=== ACTIVITY ===
Please give the data again in full, exactly as it reads.

[Collected data]
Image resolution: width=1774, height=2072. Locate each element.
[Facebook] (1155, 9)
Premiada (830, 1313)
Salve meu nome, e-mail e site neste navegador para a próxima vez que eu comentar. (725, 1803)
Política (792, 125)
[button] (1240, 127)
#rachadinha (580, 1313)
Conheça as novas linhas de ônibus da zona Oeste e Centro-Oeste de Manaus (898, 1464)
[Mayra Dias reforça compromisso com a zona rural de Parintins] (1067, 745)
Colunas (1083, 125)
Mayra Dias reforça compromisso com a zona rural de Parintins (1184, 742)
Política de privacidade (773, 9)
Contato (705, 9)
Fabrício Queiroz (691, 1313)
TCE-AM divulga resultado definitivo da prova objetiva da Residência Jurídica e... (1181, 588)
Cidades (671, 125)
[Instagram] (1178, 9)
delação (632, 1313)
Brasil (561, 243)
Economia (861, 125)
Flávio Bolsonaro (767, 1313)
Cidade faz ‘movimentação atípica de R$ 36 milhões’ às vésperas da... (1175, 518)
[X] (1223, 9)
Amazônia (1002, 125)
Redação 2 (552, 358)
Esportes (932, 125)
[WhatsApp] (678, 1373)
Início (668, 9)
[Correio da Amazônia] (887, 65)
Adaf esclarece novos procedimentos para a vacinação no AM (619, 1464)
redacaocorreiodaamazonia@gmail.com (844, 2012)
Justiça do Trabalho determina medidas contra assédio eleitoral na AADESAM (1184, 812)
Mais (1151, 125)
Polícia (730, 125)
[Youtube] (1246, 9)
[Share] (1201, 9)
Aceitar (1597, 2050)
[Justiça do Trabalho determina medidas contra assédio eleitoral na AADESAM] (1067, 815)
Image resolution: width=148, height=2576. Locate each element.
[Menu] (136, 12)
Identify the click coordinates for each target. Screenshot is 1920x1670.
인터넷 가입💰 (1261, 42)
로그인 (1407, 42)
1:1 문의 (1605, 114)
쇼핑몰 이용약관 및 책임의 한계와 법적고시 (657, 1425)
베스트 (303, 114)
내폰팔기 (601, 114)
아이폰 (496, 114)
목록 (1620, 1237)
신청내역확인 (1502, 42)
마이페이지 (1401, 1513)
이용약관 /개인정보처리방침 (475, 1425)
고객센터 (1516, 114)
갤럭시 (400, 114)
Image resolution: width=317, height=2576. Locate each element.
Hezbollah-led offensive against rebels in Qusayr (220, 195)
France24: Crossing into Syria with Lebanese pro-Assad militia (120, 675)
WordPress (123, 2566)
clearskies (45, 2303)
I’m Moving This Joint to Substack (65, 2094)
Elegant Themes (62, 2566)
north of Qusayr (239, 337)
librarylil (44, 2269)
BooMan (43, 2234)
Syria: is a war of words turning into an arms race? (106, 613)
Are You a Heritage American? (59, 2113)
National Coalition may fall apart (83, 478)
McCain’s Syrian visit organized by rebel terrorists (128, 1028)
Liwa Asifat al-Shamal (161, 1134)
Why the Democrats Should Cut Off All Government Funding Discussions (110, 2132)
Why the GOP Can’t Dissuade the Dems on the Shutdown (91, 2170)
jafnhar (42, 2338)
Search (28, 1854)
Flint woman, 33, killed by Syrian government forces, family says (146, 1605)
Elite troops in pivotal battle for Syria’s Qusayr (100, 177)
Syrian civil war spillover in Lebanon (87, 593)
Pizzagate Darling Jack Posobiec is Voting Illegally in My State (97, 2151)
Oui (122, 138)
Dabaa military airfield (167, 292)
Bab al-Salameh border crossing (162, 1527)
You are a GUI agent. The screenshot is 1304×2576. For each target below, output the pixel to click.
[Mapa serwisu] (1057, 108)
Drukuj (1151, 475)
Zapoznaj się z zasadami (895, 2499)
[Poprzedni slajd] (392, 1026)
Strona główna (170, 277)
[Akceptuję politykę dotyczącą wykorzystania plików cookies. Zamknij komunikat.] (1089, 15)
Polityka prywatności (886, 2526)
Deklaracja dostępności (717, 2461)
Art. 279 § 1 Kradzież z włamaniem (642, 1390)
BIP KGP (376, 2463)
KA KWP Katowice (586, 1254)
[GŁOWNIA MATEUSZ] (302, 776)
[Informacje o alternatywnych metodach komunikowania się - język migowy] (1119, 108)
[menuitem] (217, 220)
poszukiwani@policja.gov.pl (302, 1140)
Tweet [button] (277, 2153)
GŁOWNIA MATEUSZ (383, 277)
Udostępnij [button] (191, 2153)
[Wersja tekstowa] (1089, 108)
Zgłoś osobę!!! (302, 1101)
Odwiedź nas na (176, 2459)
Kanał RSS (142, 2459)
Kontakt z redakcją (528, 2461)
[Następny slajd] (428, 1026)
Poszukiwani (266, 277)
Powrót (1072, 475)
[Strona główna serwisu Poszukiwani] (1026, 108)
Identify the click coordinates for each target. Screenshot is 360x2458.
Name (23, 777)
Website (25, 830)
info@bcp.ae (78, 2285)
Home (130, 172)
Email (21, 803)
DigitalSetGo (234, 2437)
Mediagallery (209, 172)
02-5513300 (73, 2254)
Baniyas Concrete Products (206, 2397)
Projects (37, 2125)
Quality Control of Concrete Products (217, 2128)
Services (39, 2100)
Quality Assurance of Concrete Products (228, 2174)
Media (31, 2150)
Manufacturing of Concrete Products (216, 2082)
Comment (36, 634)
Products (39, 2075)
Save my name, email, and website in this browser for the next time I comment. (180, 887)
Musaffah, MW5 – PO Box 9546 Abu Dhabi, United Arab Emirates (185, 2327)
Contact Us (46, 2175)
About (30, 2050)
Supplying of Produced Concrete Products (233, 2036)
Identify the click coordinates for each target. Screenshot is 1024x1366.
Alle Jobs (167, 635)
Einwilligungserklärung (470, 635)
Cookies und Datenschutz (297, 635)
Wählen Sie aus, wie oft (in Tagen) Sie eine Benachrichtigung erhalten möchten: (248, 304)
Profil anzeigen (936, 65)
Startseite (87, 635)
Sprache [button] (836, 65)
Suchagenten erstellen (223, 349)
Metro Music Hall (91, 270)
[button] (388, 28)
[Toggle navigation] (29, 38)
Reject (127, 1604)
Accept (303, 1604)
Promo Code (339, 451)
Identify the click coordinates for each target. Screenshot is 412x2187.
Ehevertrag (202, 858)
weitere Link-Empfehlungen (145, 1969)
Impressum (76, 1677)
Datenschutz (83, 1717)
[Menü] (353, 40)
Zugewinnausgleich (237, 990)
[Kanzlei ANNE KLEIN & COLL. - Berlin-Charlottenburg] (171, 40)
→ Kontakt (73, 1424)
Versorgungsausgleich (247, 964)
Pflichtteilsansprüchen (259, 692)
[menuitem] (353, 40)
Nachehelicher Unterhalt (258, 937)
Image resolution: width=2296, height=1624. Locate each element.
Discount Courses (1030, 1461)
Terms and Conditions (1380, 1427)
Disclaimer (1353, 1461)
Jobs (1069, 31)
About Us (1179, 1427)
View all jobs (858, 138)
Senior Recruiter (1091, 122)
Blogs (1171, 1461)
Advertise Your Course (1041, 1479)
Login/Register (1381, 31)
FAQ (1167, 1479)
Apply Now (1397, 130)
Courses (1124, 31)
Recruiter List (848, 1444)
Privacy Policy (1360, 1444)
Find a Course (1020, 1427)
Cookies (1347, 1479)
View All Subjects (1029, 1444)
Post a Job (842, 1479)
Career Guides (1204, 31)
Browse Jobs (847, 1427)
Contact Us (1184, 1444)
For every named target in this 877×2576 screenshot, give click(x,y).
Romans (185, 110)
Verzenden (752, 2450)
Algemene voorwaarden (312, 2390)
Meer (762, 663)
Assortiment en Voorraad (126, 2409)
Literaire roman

=== PROBLEM SOLUTION ===
Image resolution: width=1774, height=2072. Locate each element.
[Facebook] (1155, 9)
Premiada (830, 1313)
Salve meu nome, e-mail e site neste navegador para a próxima vez que eu comentar. (725, 1803)
Política (792, 125)
[button] (1240, 127)
#rachadinha (580, 1313)
Conheça as novas linhas de ônibus da zona Oeste e Centro-Oeste de Manaus (898, 1464)
[Mayra Dias reforça compromisso com a zona rural de Parintins] (1067, 745)
Colunas (1083, 125)
Mayra Dias reforça compromisso com a zona rural de Parintins (1184, 742)
Política de privacidade (773, 9)
Contato (705, 9)
Fabrício Queiroz (691, 1313)
TCE-AM divulga resultado definitivo da prova objetiva da Residência Jurídica e... (1181, 588)
Cidades (671, 125)
[Instagram] (1178, 9)
delação (632, 1313)
Brasil (561, 243)
Economia (861, 125)
Flávio Bolsonaro (767, 1313)
Cidade faz ‘movimentação atípica de R$ 36 milhões’ às vésperas da... (1175, 518)
[X] (1223, 9)
Amazônia (1002, 125)
Redação 2 (552, 358)
Esportes (932, 125)
[WhatsApp] (678, 1373)
Início (668, 9)
[Correio da Amazônia] (887, 65)
Adaf esclarece novos procedimentos para a vacinação no AM (619, 1464)
redacaocorreiodaamazonia@gmail.com (844, 2012)
Justiça do Trabalho determina medidas contra assédio eleitoral na AADESAM (1184, 812)
Mais (1151, 125)
Polícia (730, 125)
[Youtube] (1246, 9)
[Share] (1201, 9)
Aceitar (1597, 2050)
[Justiça do Trabalho determina medidas contra assédio eleitoral na AADESAM] (1067, 815)
Image resolution: width=148, height=2576. Locate each element.
[Menu] (136, 12)
Identify the click coordinates for each target. Screenshot is 1920x1670.
인터넷 가입💰 (1261, 42)
로그인 (1407, 42)
1:1 문의 (1605, 114)
쇼핑몰 이용약관 및 책임의 한계와 법적고시 (657, 1425)
베스트 (303, 114)
내폰팔기 (601, 114)
아이폰 (496, 114)
목록 (1620, 1237)
신청내역확인 (1502, 42)
마이페이지 (1401, 1513)
이용약관 /개인정보처리방침 (475, 1425)
고객센터 (1516, 114)
갤럭시 (400, 114)
Image resolution: width=317, height=2576. Locate each element.
Hezbollah-led offensive against rebels in Qusayr (220, 195)
France24: Crossing into Syria with Lebanese pro-Assad militia (120, 675)
WordPress (123, 2566)
clearskies (45, 2303)
I’m Moving This Joint to Substack (65, 2094)
Elegant Themes (62, 2566)
north of Qusayr (239, 337)
librarylil (44, 2269)
BooMan (43, 2234)
Syria: is a war of words turning into an arms race? (106, 613)
Are You a Heritage American? (59, 2113)
National Coalition may fall apart (83, 478)
McCain’s Syrian visit organized by rebel terrorists (128, 1028)
Liwa Asifat al-Shamal (161, 1134)
Why the Democrats Should Cut Off All Government Funding Discussions (110, 2132)
Why the GOP Can’t Dissuade the Dems on the Shutdown (91, 2170)
jafnhar (42, 2338)
Search (28, 1854)
Flint woman, 33, killed by Syrian government forces, family says (146, 1605)
Elite troops in pivotal battle for Syria’s Qusayr (100, 177)
Syrian civil war spillover in Lebanon (87, 593)
Pizzagate Darling Jack Posobiec is Voting Illegally in My State (97, 2151)
Oui (122, 138)
Dabaa military airfield (167, 292)
Bab al-Salameh border crossing (162, 1527)
You are a GUI agent. The screenshot is 1304×2576. For each target below, output the pixel to click.
[Mapa serwisu] (1057, 108)
Drukuj (1151, 475)
Zapoznaj się z zasadami (895, 2499)
[Poprzedni slajd] (392, 1026)
Strona główna (170, 277)
[Akceptuję politykę dotyczącą wykorzystania plików cookies. Zamknij komunikat.] (1089, 15)
Polityka prywatności (886, 2526)
Deklaracja dostępności (717, 2461)
Art. 279 § 1 Kradzież z włamaniem (642, 1390)
BIP KGP (376, 2463)
KA KWP Katowice (586, 1254)
[GŁOWNIA MATEUSZ] (302, 776)
[Informacje o alternatywnych metodach komunikowania się - język migowy] (1119, 108)
[menuitem] (217, 220)
poszukiwani@policja.gov.pl (302, 1140)
Tweet [button] (277, 2153)
GŁOWNIA MATEUSZ (383, 277)
Udostępnij [button] (191, 2153)
[Wersja tekstowa] (1089, 108)
Zgłoś osobę!!! (302, 1101)
Odwiedź nas na (176, 2459)
Kanał RSS (142, 2459)
Kontakt z redakcją (528, 2461)
[Następny slajd] (428, 1026)
Poszukiwani (266, 277)
Powrót (1072, 475)
[Strona główna serwisu Poszukiwani] (1026, 108)
Identify the click coordinates for each target. Screenshot is 360x2458.
Name (23, 777)
Website (25, 830)
info@bcp.ae (78, 2285)
Home (130, 172)
Email (21, 803)
DigitalSetGo (234, 2437)
Mediagallery (209, 172)
02-5513300 (73, 2254)
Baniyas Concrete Products (206, 2397)
Projects (37, 2125)
Quality Control of Concrete Products (217, 2128)
Services (39, 2100)
Quality Assurance of Concrete Products (228, 2174)
Media (31, 2150)
Manufacturing of Concrete Products (216, 2082)
Comment (36, 634)
Products (39, 2075)
Save my name, email, and website in this browser for the next time I comment. (180, 887)
Musaffah, MW5 – PO Box 9546 Abu Dhabi, United Arab Emirates (185, 2327)
Contact Us (46, 2175)
About (30, 2050)
Supplying of Produced Concrete Products (233, 2036)
Identify the click coordinates for each target. Screenshot is 1024x1366.
Alle Jobs (167, 635)
Einwilligungserklärung (470, 635)
Cookies und Datenschutz (297, 635)
Wählen Sie aus, wie oft (in Tagen) Sie eine Benachrichtigung erhalten möchten: (248, 304)
Profil anzeigen (936, 65)
Startseite (87, 635)
Sprache [button] (836, 65)
Suchagenten erstellen (223, 349)
Metro Music Hall (91, 270)
[button] (388, 28)
[Toggle navigation] (29, 38)
Reject (127, 1604)
Accept (303, 1604)
Promo Code (339, 451)
Identify the click coordinates for each target. Screenshot is 412x2187.
Ehevertrag (202, 858)
weitere Link-Empfehlungen (145, 1969)
Impressum (76, 1677)
Datenschutz (83, 1717)
[Menü] (353, 40)
Zugewinnausgleich (237, 990)
[Kanzlei ANNE KLEIN & COLL. - Berlin-Charlottenburg] (171, 40)
→ Kontakt (73, 1424)
Versorgungsausgleich (247, 964)
Pflichtteilsansprüchen (259, 692)
[menuitem] (353, 40)
Nachehelicher Unterhalt (258, 937)
Image resolution: width=2296, height=1624. Locate each element.
Discount Courses (1030, 1461)
Terms and Conditions (1380, 1427)
Disclaimer (1353, 1461)
Jobs (1069, 31)
About Us (1179, 1427)
View all jobs (858, 138)
Senior Recruiter (1091, 122)
Blogs (1171, 1461)
Advertise Your Course (1041, 1479)
Login/Register (1381, 31)
FAQ (1167, 1479)
Apply Now (1397, 130)
Courses (1124, 31)
Recruiter List (848, 1444)
Privacy Policy (1360, 1444)
Find a Course (1020, 1427)
Cookies (1347, 1479)
View All Subjects (1029, 1444)
Post a Job (842, 1479)
Career Guides (1204, 31)
Browse Jobs (847, 1427)
Contact Us (1184, 1444)
For every named target in this 877×2576 screenshot, give click(x,y).
Romans (185, 110)
Verzenden (752, 2450)
Algemene voorwaarden (312, 2390)
Meer (762, 663)
Assortiment en Voorraad (126, 2409)
Literaire roman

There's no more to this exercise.